The current band lineup includes Vickers, guitar and vocals; Peters, bass and vocals; drummer Bill Rankin, and saxophonist Jim Davis. Special guests include Charlie Burnham, violin; Dave Gross, guitar; Mikey Junior, harp and vocal; Dave Keyes, piano and organ; Dean Shot, guitar; and producer V.D. King, on an assortment of instruments.

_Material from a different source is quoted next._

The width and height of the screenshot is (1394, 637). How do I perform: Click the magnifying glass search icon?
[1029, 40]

The word “Vestapolitans” is defined to mean “household gods” and the band preserves the blues, folk and roots music that we grew up listening to. The band mixes their own originals with selected covers. The opening track “Worried Life Blues” credited to Big Maceo Merriweather was recorded by him in 1941. The song was based on an earlier one by Sleepy John Estes. Included is the lyric “someday baby, I ain’t gonna worry my life anymore”. Guesting are guitarist Shot, pianist Keyes, and King on baritone sax. “Close Together” was written and recorded by Jimmy Reed in 1960; on the new version Mikey Jr. is added on harp. “Stealin’ Stealin’” is from William Shade, the leader of the Memphis Jug Band, who first recorded the song in 1928 “pretty mama don’t you tell on me, I’m stealin’ back to my same old used to be”; featured again is Mikey Jr. on harp as he shares the vocal with Peters; and King on both banjolele and baritone sax. “Look A There, Look A There” written by Hudson Whitaker a.k.a. Tampa Red was first recorded in 1952; the vocal features Mikey Jr., Vickers and Peters. The Vestapolitans revere the originals and reprise these songs.

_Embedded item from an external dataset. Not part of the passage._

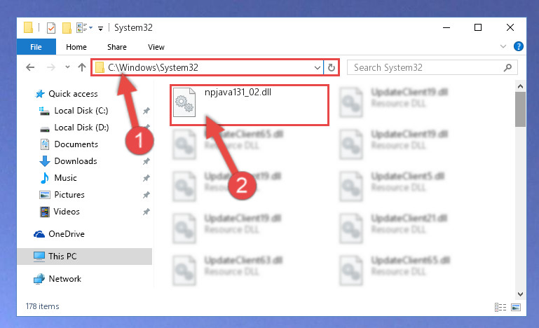The width and height of the screenshot is (539, 328).
Task: Click the search magnifier icon
Action: click(507, 68)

Vickers and Peters are students of these traditions and create their own originals in the style of the masters. Vickers wrote “Mississippi Swamp” with the lyric “searchin’ for my baby, don’t know where she’s gone…so I’m down in Mississippi that’s where she comes from”; and “Red Dust” another vocal duet with Peters which he sings while playing bottleneck guitar. Peters contributes “Love Can Win”; the rockin’ back roads are better “Coast To Coast” sung by Vickers and performed with twin saxes and Keyes on the ivories; “I got a sweet little girl, I got Everything I Need” with some great guitar from Vickers; the sweet “Brooklyn Evenings” in the summer time, with egg creams, and Burnham on violin; and the title track “Twice As Nice” wonderfully sung by her with Davis switching to clarinet “you can keep your life of virtue I prefer a life of sin…come here daddy let me sit down on your knee, what’s good for you is twice as nice for me”.
It’s a fun time catching up with the preservation society known as Brad Vickers and The Vestapolitans. This album should raise their profile; it’s that good.